Situational Graphs (S-Graphs) merge geometric models of the environment generated by Simultaneous Localization and Mapping (SLAM) approaches with 3D scene graphs into a multi-layered jointly optimizable factor graph. As an advantage, S-Graphs not only offer a more comprehensive robotic situational awareness by combining geometric maps with diverse hierarchically organized semantic entities and their topological relationships within one graph, but they also lead to improved performance of localization and mapping on the SLAM level by exploiting semantic information. In this paper, we introduce a vision-based version of S-Graphs where a conventional \ac{VSLAM} system is used for low-level feature tracking and mapping. In addition, the framework exploits the potential of fiducial markers (both visible as well as our recently introduced transparent or fully invisible markers) to encode comprehensive information about environments and the objects within them. The markers aid in identifying and mapping structural-level semantic entities, including walls and doors in the environment, with reliable poses in the global reference, subsequently establishing meaningful associations with higher-level entities, including corridors and rooms. However, in addition to including semantic entities, the semantic and geometric constraints imposed by the fiducial markers are also utilized to improve the reconstructed map's quality and reduce localization errors. Experimental results on a real-world dataset collected using legged robots show that our framework excels in crafting a richer, multi-layered hierarchical map and enhances robot pose accuracy at the same time.

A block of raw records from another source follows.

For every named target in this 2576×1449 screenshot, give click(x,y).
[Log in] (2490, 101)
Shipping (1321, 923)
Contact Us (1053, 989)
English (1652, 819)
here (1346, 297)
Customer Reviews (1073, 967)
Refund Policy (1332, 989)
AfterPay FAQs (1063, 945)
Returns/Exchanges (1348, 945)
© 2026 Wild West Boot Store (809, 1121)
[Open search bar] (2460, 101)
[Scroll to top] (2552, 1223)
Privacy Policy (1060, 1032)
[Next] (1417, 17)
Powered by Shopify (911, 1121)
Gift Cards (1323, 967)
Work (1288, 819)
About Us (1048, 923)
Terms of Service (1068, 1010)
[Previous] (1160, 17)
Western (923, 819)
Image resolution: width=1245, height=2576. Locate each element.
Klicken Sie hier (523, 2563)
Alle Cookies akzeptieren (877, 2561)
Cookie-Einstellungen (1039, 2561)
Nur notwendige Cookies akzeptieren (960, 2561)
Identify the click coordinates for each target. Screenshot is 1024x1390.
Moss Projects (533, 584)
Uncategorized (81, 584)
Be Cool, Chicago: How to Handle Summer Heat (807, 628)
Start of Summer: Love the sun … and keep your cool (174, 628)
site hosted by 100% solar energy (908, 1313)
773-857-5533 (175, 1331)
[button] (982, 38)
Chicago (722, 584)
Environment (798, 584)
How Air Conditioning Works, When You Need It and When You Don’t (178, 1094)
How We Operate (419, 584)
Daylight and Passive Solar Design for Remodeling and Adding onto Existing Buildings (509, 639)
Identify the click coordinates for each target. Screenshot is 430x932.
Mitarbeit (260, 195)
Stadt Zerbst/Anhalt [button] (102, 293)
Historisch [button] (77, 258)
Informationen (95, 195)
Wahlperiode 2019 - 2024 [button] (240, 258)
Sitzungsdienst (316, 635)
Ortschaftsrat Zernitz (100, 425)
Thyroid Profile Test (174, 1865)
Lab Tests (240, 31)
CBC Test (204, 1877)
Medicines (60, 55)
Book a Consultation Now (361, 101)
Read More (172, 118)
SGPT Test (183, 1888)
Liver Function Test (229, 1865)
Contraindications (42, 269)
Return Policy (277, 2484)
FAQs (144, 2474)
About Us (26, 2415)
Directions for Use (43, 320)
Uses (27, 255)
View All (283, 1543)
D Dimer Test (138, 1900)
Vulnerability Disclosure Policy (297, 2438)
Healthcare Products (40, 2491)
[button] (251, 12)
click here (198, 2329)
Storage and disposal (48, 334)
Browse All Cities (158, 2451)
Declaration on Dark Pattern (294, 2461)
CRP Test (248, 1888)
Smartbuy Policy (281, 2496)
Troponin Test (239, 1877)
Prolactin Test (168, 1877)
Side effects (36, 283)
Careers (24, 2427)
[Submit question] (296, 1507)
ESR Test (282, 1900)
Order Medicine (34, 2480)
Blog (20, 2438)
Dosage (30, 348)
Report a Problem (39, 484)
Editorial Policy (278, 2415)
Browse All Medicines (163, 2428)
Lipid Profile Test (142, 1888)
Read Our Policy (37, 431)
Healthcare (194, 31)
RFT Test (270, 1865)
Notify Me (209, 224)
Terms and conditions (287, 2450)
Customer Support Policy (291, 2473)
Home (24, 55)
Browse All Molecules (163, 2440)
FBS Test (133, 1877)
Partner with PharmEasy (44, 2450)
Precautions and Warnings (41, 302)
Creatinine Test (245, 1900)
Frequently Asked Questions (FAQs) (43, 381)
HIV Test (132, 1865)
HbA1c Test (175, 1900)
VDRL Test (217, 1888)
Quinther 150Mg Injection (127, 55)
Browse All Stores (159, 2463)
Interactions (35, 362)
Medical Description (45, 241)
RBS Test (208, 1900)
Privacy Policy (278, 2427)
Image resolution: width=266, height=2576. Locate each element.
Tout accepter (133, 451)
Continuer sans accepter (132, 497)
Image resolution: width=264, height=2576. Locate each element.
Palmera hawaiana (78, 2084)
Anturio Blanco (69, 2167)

翻译：情境图（S-Graphs）将同步定位与建图（SLAM）方法生成的环境几何模型与三维场景图融合为一个多层联合可优化因子图。其优势在于，S-Graphs不仅通过将几何地图与多种层次化组织的语义实体及其拓扑关系整合于单一图结构中，提供了更全面的机器人环境态势感知能力，同时还能利用语义信息提升SLAM层面的定位与建图性能。本文提出一种基于视觉的S-Graphs框架，其中采用传统视觉SLAM系统进行底层特征跟踪与建图。此外，该框架充分利用基准标记（包括可见标记及我们近期提出的透明或完全不可见标记）的潜力，以编码环境及其内部物体的综合信息。这些标记有助于识别和建图结构级语义实体（如环境中的墙壁和门），并在全局参考系中获得可靠位姿，进而与走廊、房间等高层级实体建立有意义的关联。除引入语义实体外，本文还利用基准标记提供的语义与几何约束来提升重建地图的质量并降低定位误差。基于腿式机器人采集的真实世界数据集的实验结果表明，该框架能够构建更丰富的多层级地图，同时显著提高机器人位姿估计精度。